Inverse of order preserving transformation

Question

Suppose $\left(A,\leq_{A}\right)$ and $\left(B,\leq_{B}\right)$ are Posets and $f:A\to B$ is an order preserving bijection. I'm trying to show that $f^{-1}:B\to A$ is also order preserving. That is I want to show that given $b_{1},b_{2}\in B$ $$b_{1}\leq_{B}b_{2}\Longrightarrow f^{-1}\left(b_{1}\right)\leq_{A}f^{-1}\left(b_{2}\right)$$ Since $f$ is bijective there are uniquely defined $a_{1},a_{2}\in A$ such that $$b_{1}=f\left(a_{1}\right)\Longrightarrow a_{1}=f^{-1}\left(b_{1}\right)$$ $$b_{2}=f\left(a_{2}\right)\Longrightarrow a_{2}=f^{-1}\left(b_{2}\right)$$ If $a_{1},a_{2}$ are comparable and I assume $a_{2}\leq_{A}a_{1}$ I get a contradiction since $f$ is order preserving: $$b_{2}=f\left(a_{2}\right)\leq_{B}\, f\left(a_{1}\right)=b_{1}$$ So I deduce that if $a_{1},a_{2}$ are comparable then necessarily the required inequality holds. My question is whether it's possible that $a_{1},a_{2}$ are not comparable and the claim is actually false?

Answer 1

Let $A=\{0,1\}\times\Bbb N$, and define $\langle i,m\rangle\le_A\langle j,n\rangle$ iff $i=j$ and $m\le n$. Let $B=\Bbb N$ with the usual order. Finally, let

$$f:A\to B:\langle i,n\rangle\mapsto 2n+i\;.$$

Then $f$ is an order-preserving bijection, but $f^{-1}$ is not order-preserving for exactly the reason that you suggest: for any $n\in\Bbb N$, $2n<2n+1$ in $B$, but $f^{-1}(2n)=\langle 0,n\rangle$ and $f^{-1}(2n+1)=\langle 1,n\rangle$ are not comparable in $A$.

Answer 2

To drive Brian's point further, let's assume for simplicity that $f$ is the identity. This simply means that $\leq_A\subseteq\leq_B$ as sets of ordered pairs.
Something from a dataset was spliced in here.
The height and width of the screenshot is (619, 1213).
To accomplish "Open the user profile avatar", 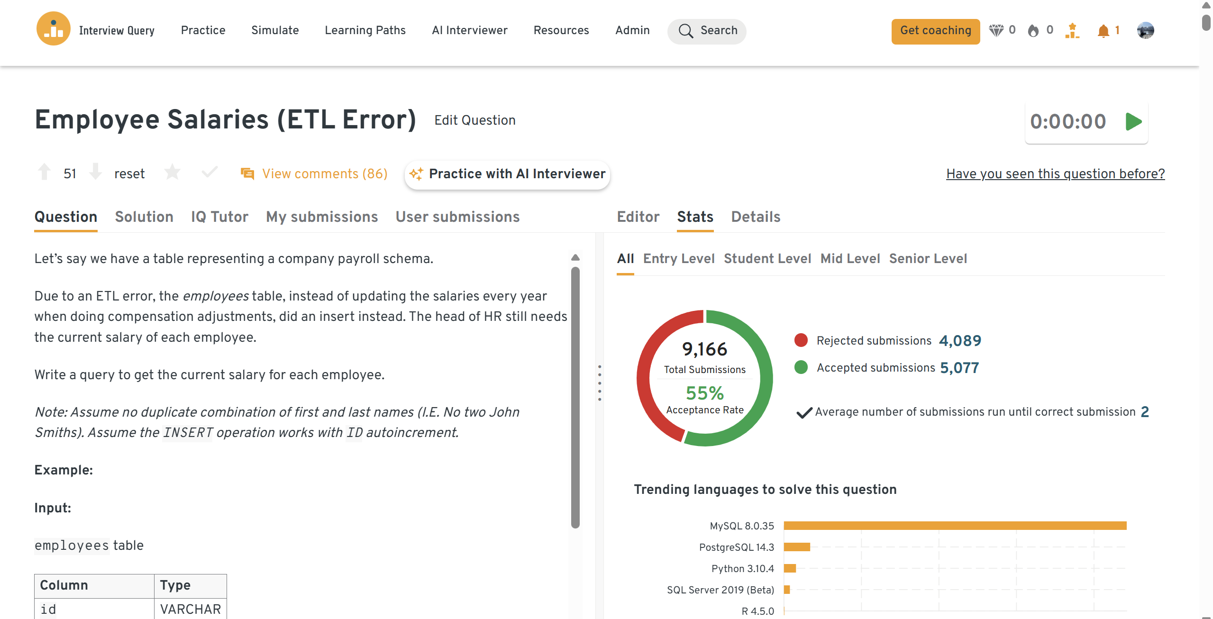I will tap(1145, 31).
For example, if $(A,R)$ is any partially ordered set, and $(A,\leq_R)$ is a linearlization of $R$ then the identity is an order-preserving bijection, but its inverse need not be order-preserving.

Even further, if $A$ contains more than one point, then $(A,\mathrm{Id}_A)$ is a partial order (the discrete order) and the identity is an order-preserving map between $(A,R)$ for any partial order $R$. Its inverse, also the identity, is order-preserving if and only if $R=\mathrm{Id}_A$ as well.